Um ... not quite.  There are a *lot* of documents being published
on the Web in PDF that are much shorter - less than 10 pages.
These are pamphlets, brochures, posters, information leaflets,
press releases, speeches, etc. etc.  But, I'm happy to agree that
the considerations we are talking about do vary according to the
nature (particularly length and complexity) of the document in
question.  The e-Access lab white paper deliberately did not
explore that distinction, just in the interests of brevity.  But
maybe it should.  For the moment at any rate, I'm very happy to
explore the specific category of "long, complex" documents more
carefully here on irl-dean.

> The question in my mind is then: "What is the best way to
> publish a long report electronically on a website?"

> Another way of phrasing this question is to ask: "What do I
> want to do with the information in the report?"  As a reader, I
> want to be able to do the following things.

> a. Print out the full report so I can read it on the bus, stick
> post-its on important pages, underline sections, etc.

Yes but ... let's just emphasise that this use case obviously
doesn't apply to *all* readers.  Some will be completely unable
to access print materials.  Others may be able to (and wish to)
use print, but need special accommodation - large print, braille
printing, high contrast, specific colour scheme etc. Others may
be able to use print, but find it much harder than on-screen
reading - perhaps because they need easy access to dictionary
lookup, thesaurus, acromnym expansion, the need to follow
hypertext links to referenced resources etc.

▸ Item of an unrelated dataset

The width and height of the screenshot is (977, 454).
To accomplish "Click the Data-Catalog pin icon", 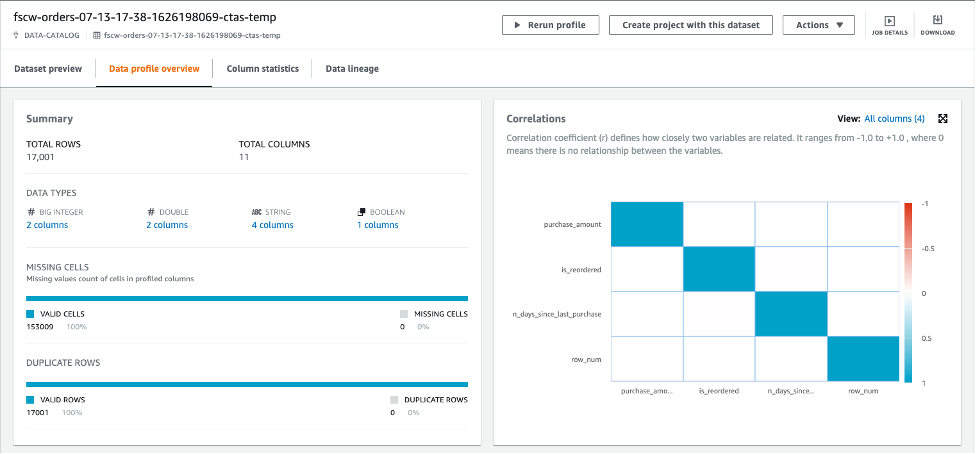I will tap(17, 35).
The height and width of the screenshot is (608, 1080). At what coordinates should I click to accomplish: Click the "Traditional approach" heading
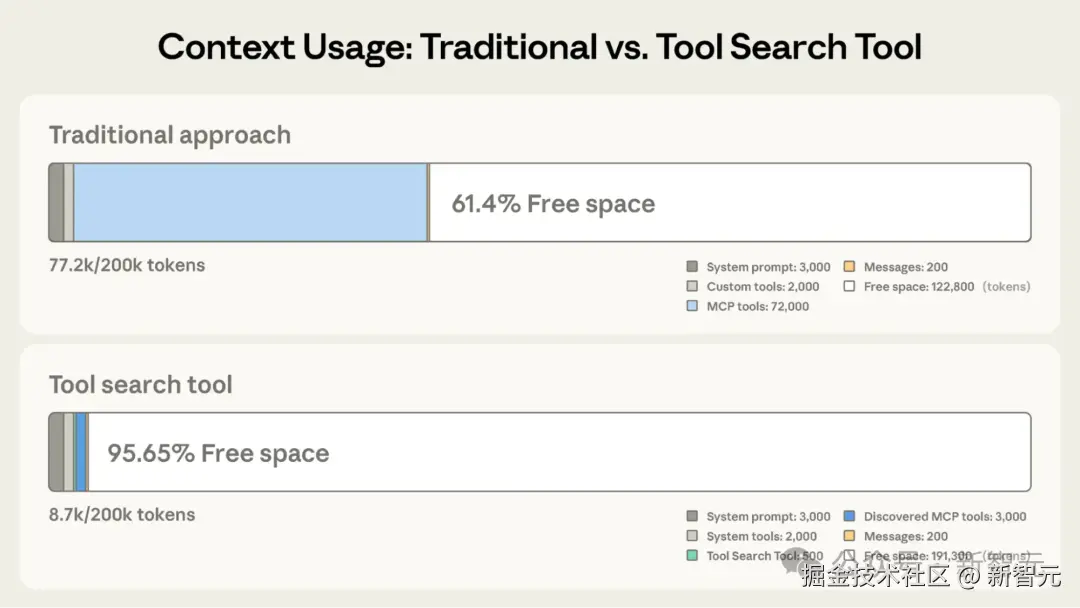(x=170, y=135)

So yes, conventional printing is an important use case, and one
that should definitely be provided for.  But it would be bad for
that to dominate considerations; unfortunately, in many cases I'm
afraid that that is exactly what happens...

> b. Search it so I can look for mentions of particular topics in the report
>     (and only in the report).

Agreed.

But this is at least as easy in a "single page" HTML version as
in a PDF version.  Arguably its even easier, because it uses the
"normal" browser user interface, rather than switching to a
potentially different user interface in a plug-in or external
reader.

> c. Download it so I can read it online, even when not connected
> to the Internet (because I only have dial-up access at home).

Agreed.

But again ... the "single page" HTML version is very nearly as
easy for this purpose as a PDF version.  "Save as complete
document" functionality is pretty standard in browsers
now. Publishers may also provide zip-packaged versions
specifically for download/offline use, which will work equally
as "single page" or "multi-page"".  There is essentially zero
cost to doing this (i.e., given that a HTML version available at
all, *also* offering a zip bundle download option is essentially
free). And a HTML-based version will almost always be a noticably
faster download on a dial-up connection.

> d. Navigate it easily so I can jump around the document (particularly for
>     reference documents that I use a lot).

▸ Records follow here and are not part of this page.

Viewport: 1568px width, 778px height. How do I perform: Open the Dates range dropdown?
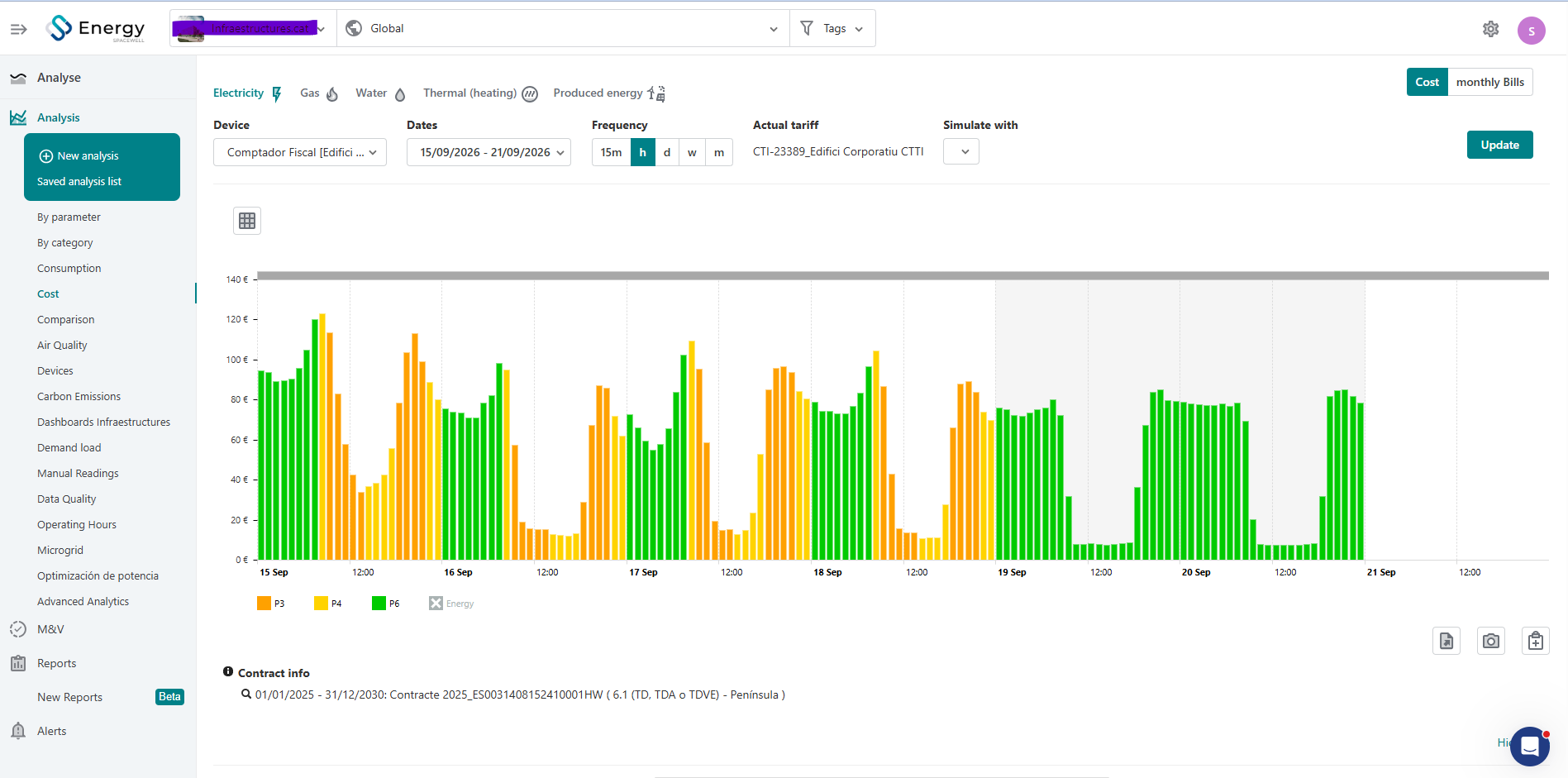point(489,152)
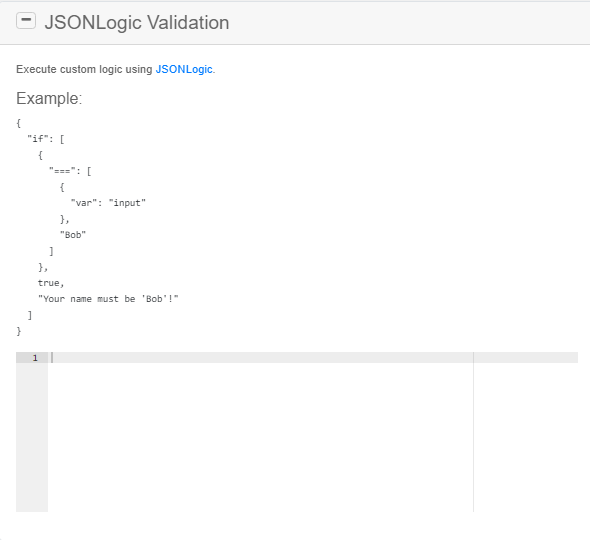Click the Execute custom logic using description text
The height and width of the screenshot is (540, 590).
point(84,69)
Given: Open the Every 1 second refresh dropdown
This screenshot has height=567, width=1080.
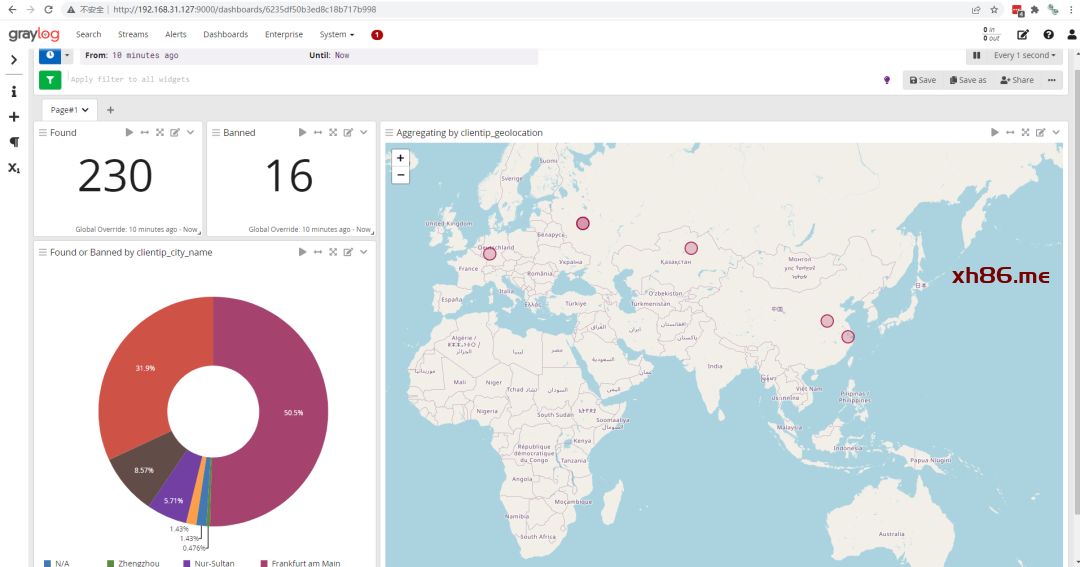Looking at the screenshot, I should pos(1025,56).
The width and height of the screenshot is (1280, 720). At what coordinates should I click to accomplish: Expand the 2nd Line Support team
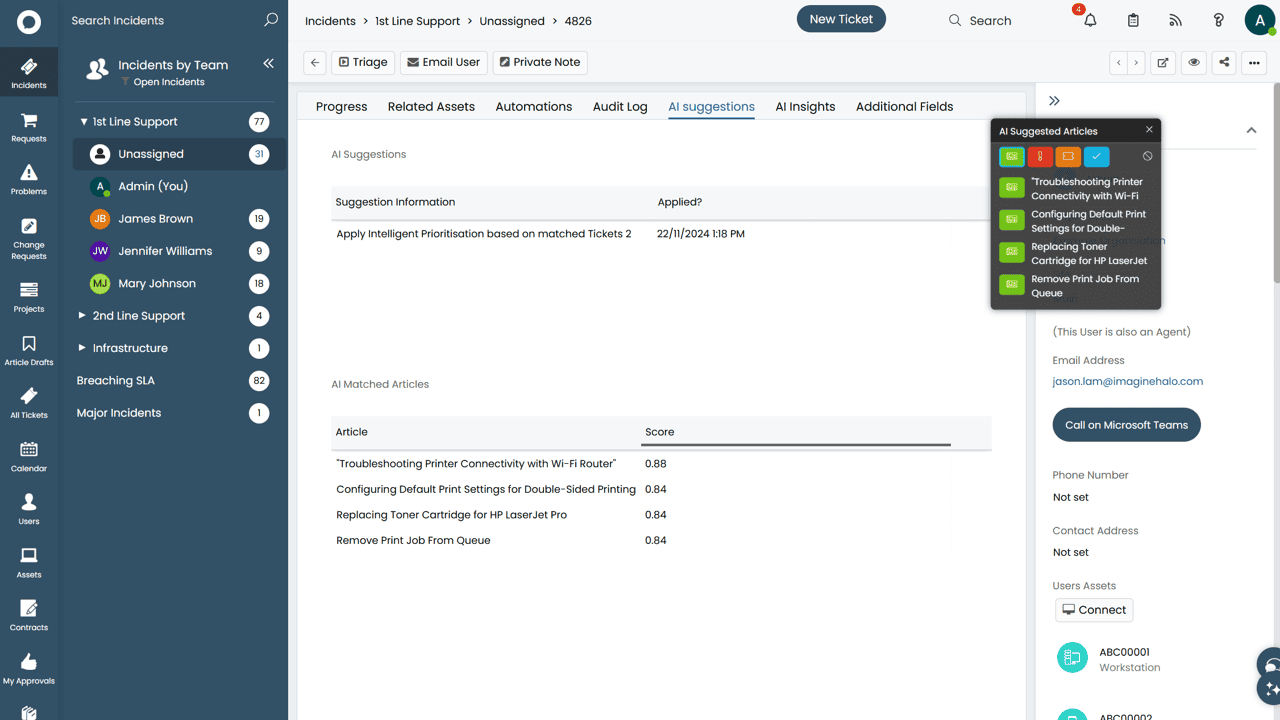pyautogui.click(x=83, y=316)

Agreed. Also, as already noted, to navigate outside the
document.

But the ease of this is not (?) determined by the format, but by
the way the document has been implemented in any particular
format.

Eoin raised a particular comment about the "PDF bookmark"
capability.  But given a single-page HTML document with correct
header structure, this is easily accomplished either client side
(e.g., with firefox "document map" extension) or server side with
a short XSLT script (or perl or almost any scripting
environment), either dynamically or statically.  The same applies
with a multi-page format: given a properly marked up source, it
is technically trivial to generate this level of navigation
support. No, I don't suggest individual authors could do this,
but any modest sized organisation, or "web" agency (as opposed to
"print" agency!) worth its salt, should certainly be able to.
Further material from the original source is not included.